§ Aim of the exercise
Leaving the pictures aside, repeat every line below exactly.

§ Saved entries
Content starts

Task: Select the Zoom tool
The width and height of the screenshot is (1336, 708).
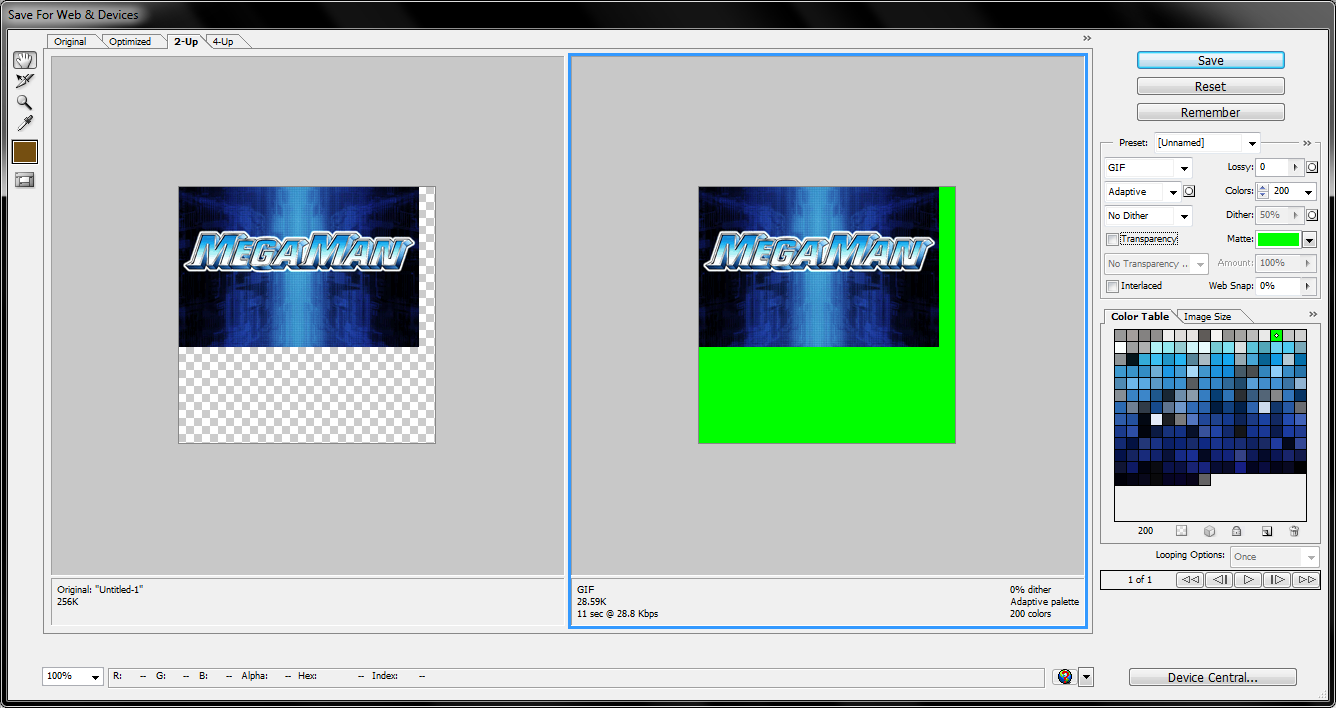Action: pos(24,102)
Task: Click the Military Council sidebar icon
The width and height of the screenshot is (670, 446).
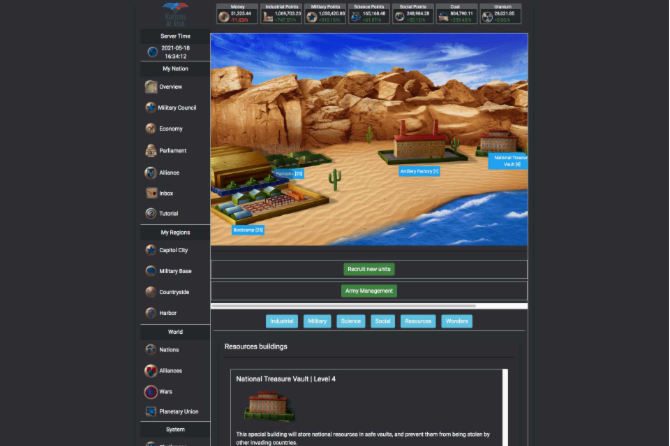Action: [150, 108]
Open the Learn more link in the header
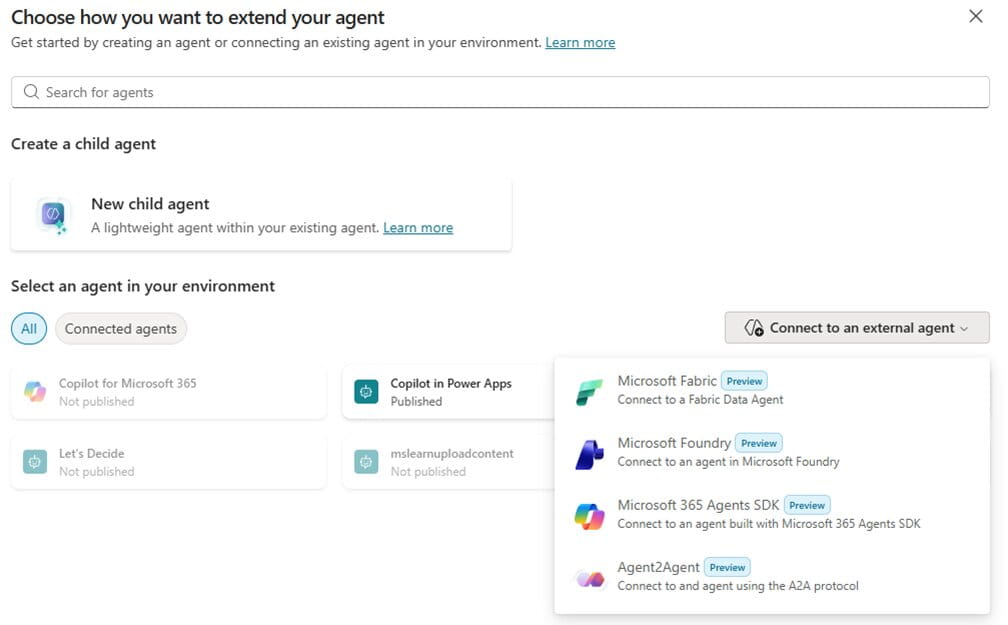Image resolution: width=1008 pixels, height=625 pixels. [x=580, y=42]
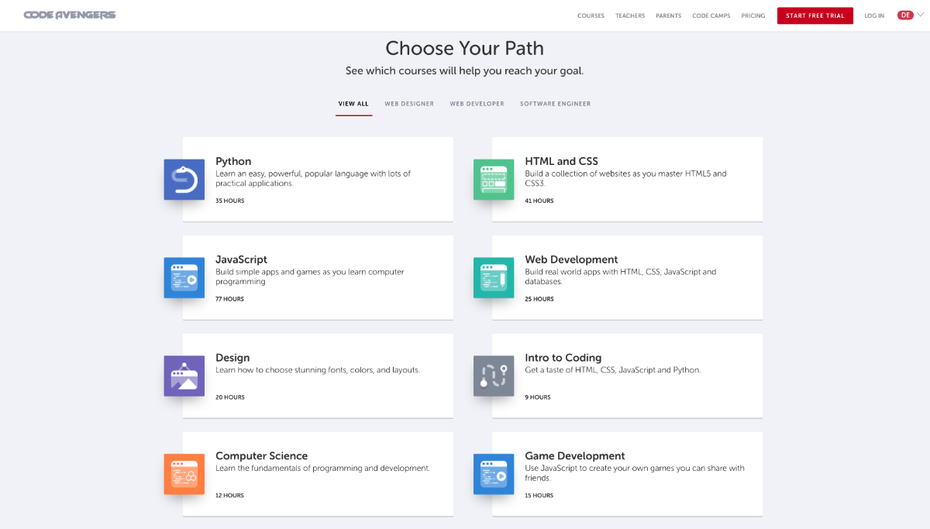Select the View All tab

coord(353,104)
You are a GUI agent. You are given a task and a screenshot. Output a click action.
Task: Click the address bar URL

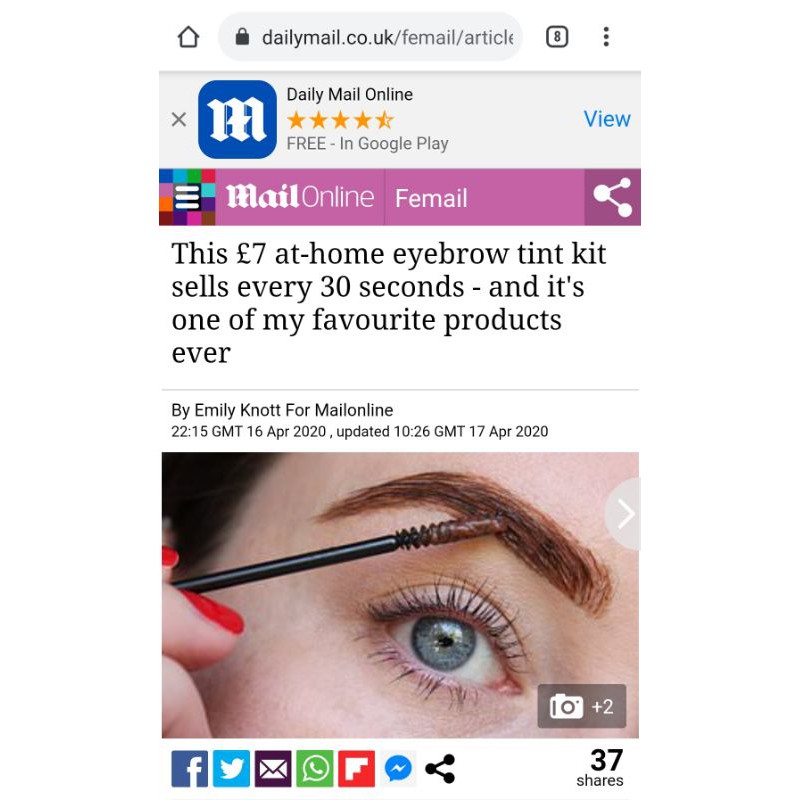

Content ends

§ Response
Task: Select the Zoom tool
The width and height of the screenshot is (1336, 708).
Action: pos(24,102)
Task: Click the Military Council sidebar icon
The width and height of the screenshot is (670, 446).
Action: [150, 108]
Open the Learn more link in the header
Image resolution: width=1008 pixels, height=625 pixels. [x=580, y=42]
Select the View All tab

coord(353,104)
You are a GUI agent. You are given a task and a screenshot. Output a click action.
Task: Click the address bar URL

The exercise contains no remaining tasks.